The Rev. Walter Silva Thompson Jr., Calvary Baptist’s pastor, called Mr. Haney “a conscientious man who wanted to make a difference.”

“His contributions were broad,” the minister said. “He was well known in the community and touched the lives of so many because he was concerned about the sacredness of humanity.”

Mr. Haney, who was also a volunteer at the East Hampton Town Senior Citizens Center and a member of the town police department’s minority relations committee, died on Oct. 29 at Southampton Hospital. He was 88 years old and had been in declining health.

He and his nine siblings were all born and raised on the Mississippi Delta. Mr. Haney, born on Dec. 9, 1930, was the oldest son of Otha Haney and the former Inez Spurlock.

After working for years in southern cotton fields, he came to East Hampton in the 1950s by way of Florida and South Carolina, one of some six million African-Americans who made up what is now known as the Great Migration. It began in 1916 and lasted until the early ’70s, as black Americans left Jim Crow laws and Southern segregation behind.

Mr. Haney’s first job here was on Ferris Talmage’s potato farm. He also worked for the Bistrian Sand and Gravel Company before establishing his own landscaping business, Henry Haney Maintenance, when he was in his 30s.

He loved the outdoors and “never really retired,” Ms. Wallace-Mabry said. “He loved cutting grass and planting trees and flowers,” as well as listening to and singing along with blues songs. “It was the old-time blues. Not the new, modern stuff,” she said.

He also liked shooting pool and once acknowledged, in a Star interview, being a gambler.

Mr. Haney left school at or before the ninth grade. A 1980 article in Newsday chronicled his determination to improve his fourth-grade reading level by taking federally funded classes in Bridgehampton. Basically, he was a self-taught man. He kept a notebook full of new words and wrote in it every day.

Maggie Kotuk, an artist, once painted a portrait of Mr. Haney, whom she described in 1977 to The Star as a “very, very interesting subject . . . the body, the posture, tell you about a person’s life. He’s worked hard . . . he’s not bent over . . . his head is very proud, but the body shows it’s taken a certain toll.”

In that same article, her subject recalled that back in Mississippi, “if you had some blue overalls and a white shirt, you were really dressed. They were about the onliest thing available to you. I bought a couple pair, halfway for the memory and because they’re more convenient — they have a lot of pockets.”

LTV called Mr. Haney “a pillar of the community” in a Facebook post that linked to a video tribute the station created to mark his 25 years of achievements in public access broadcasting.
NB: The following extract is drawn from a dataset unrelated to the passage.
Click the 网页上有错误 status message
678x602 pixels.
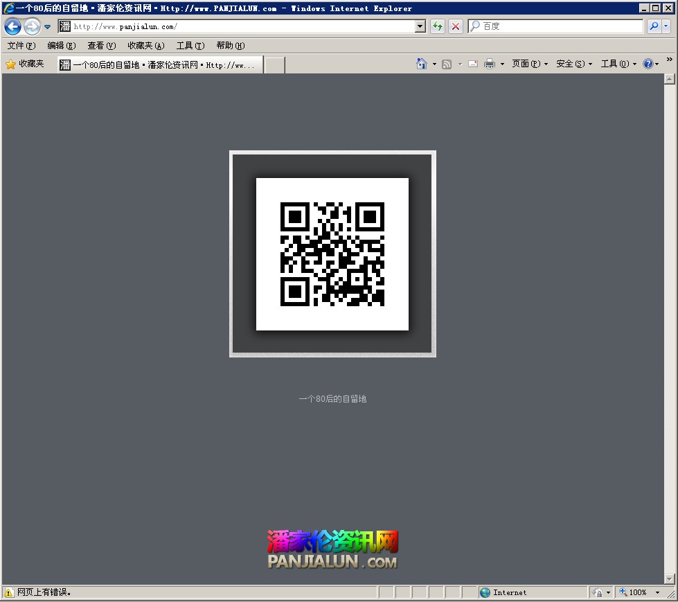[x=42, y=592]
“No one else laughed like that,” Ms. Wallace-Mabry said of her father. Over the phone, she did her best imitation of his mischievous “hee-hee-hee!”Mr. Haney met his first wife, Mathalda Wallace, after he moved to East Hampton. They were married in the 1960s and had three children; she died in 1992. Mr. Haney and Louise Hughes were married in 1993 and had two children together.

She survives, as do his five children. In addition to Ms. Wallace-Mabry, who lives in East Hampton, they are Anthony Baker of Sag Harbor, Sheena Hall and Mona Omobhude, who live in Georgia, and Stephanie Smith, who lives in Tennessee. Mr. Haney also leaves seven grandchildren, 10 great-grandchildren, and many nieces and nephews. Five of his siblings died before him; his brother Johnny Haney of Chicago survives, as do three sisters, Eleanora Jackson and Ann Lawrence, who live in Chicago, and Inez Portee, who lives in Colorado.
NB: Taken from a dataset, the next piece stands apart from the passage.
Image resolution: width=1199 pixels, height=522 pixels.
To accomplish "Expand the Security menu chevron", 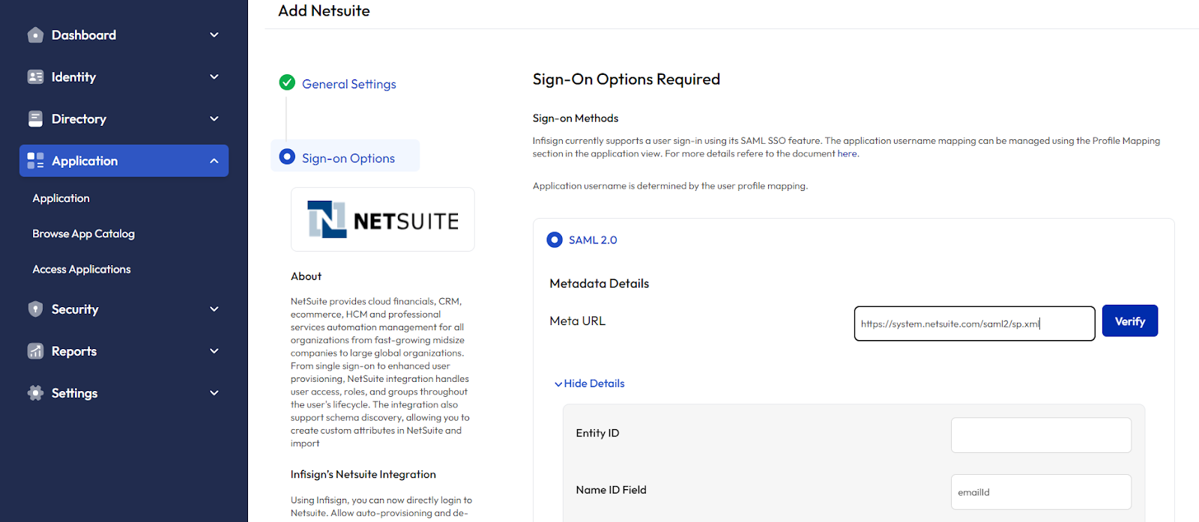I will coord(214,309).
Mr. Haney was chairman of Calvary Baptist Church’s Martin Luther King Scholarship Fund for many years. His family has suggested donations in his memory to the scholarship fund, at 60 Spinner Lane, East Hampton 11937.

Visiting hours for Mr. Haney are tomorrow from 7 to 9 p.m. at the church. A funeral service will take place there on Saturday at 11 a.m., followed by burial at Cedar Lawn Cemetery in East Hampton.